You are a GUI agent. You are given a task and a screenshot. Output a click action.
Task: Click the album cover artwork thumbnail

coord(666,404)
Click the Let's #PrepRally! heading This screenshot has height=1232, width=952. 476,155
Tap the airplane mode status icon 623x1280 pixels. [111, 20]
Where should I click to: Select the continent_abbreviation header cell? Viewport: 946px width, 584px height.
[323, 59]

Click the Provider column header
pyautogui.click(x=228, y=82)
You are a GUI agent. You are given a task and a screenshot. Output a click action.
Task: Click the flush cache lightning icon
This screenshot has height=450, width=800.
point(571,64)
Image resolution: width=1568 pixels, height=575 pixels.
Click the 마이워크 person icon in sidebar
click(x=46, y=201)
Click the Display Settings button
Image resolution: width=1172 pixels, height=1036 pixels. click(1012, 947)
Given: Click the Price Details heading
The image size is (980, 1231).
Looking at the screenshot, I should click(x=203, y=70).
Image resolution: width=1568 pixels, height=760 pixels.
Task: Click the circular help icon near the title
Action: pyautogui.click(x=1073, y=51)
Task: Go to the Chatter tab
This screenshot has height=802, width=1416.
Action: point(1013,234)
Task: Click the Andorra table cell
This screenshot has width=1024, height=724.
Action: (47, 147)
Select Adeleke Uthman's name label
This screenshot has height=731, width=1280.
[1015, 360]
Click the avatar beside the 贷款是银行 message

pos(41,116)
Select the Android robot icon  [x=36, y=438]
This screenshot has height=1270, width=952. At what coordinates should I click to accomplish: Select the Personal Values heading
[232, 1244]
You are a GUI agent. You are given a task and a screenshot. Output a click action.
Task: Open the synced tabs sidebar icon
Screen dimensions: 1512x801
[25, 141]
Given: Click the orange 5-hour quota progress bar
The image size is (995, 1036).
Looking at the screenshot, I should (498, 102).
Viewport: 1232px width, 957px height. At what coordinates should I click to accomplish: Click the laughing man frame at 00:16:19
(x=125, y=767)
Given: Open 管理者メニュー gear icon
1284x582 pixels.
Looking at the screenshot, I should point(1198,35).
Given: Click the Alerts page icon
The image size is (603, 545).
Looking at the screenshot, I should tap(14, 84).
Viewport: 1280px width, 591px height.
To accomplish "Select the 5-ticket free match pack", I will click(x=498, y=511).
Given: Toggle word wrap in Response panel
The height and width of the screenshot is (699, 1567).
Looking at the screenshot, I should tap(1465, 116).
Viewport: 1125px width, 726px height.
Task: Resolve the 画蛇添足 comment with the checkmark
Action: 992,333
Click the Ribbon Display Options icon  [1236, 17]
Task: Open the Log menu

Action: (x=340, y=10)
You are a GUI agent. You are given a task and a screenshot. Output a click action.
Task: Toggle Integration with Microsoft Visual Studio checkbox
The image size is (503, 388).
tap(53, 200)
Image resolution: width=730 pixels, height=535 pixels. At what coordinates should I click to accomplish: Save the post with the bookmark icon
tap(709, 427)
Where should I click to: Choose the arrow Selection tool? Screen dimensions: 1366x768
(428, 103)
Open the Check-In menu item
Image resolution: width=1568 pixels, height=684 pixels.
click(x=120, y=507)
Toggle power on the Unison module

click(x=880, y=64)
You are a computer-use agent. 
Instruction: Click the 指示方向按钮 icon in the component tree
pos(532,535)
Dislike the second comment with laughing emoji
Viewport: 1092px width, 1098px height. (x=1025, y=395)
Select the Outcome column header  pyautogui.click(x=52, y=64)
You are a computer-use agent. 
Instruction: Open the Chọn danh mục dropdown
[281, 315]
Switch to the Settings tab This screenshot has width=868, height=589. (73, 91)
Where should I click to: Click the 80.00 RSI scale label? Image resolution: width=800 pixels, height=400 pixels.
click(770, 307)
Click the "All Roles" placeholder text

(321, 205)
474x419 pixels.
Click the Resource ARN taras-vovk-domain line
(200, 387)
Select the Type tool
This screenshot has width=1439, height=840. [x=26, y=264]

•••••

# Required action:
Begin with the line holding "The height and" and end with the last line of the material. Copy all of them exactly.

# Result of the task:
The height and width of the screenshot is (699, 1567).
Looking at the screenshot, I should tap(1465, 116).
Viewport: 1125px width, 726px height.
Task: Resolve the 画蛇添足 comment with the checkmark
Action: 992,333
Click the Ribbon Display Options icon  [1236, 17]
Task: Open the Log menu

Action: (x=340, y=10)
You are a GUI agent. You are given a task and a screenshot. Output a click action.
Task: Toggle Integration with Microsoft Visual Studio checkbox
The image size is (503, 388).
tap(53, 200)
Image resolution: width=730 pixels, height=535 pixels. At what coordinates should I click to accomplish: Save the post with the bookmark icon
tap(709, 427)
Where should I click to: Choose the arrow Selection tool? Screen dimensions: 1366x768
(428, 103)
Open the Check-In menu item
Image resolution: width=1568 pixels, height=684 pixels.
click(x=120, y=507)
Toggle power on the Unison module

click(x=880, y=64)
You are a computer-use agent. 
Instruction: Click the 指示方向按钮 icon in the component tree
pos(532,535)
Dislike the second comment with laughing emoji
Viewport: 1092px width, 1098px height. (x=1025, y=395)
Select the Outcome column header  pyautogui.click(x=52, y=64)
You are a computer-use agent. 
Instruction: Open the Chọn danh mục dropdown
[281, 315]
Switch to the Settings tab This screenshot has width=868, height=589. (73, 91)
Where should I click to: Click the 80.00 RSI scale label? Image resolution: width=800 pixels, height=400 pixels.
click(770, 307)
Click the "All Roles" placeholder text

(321, 205)
474x419 pixels.
Click the Resource ARN taras-vovk-domain line
(200, 387)
Select the Type tool
This screenshot has width=1439, height=840. [x=26, y=264]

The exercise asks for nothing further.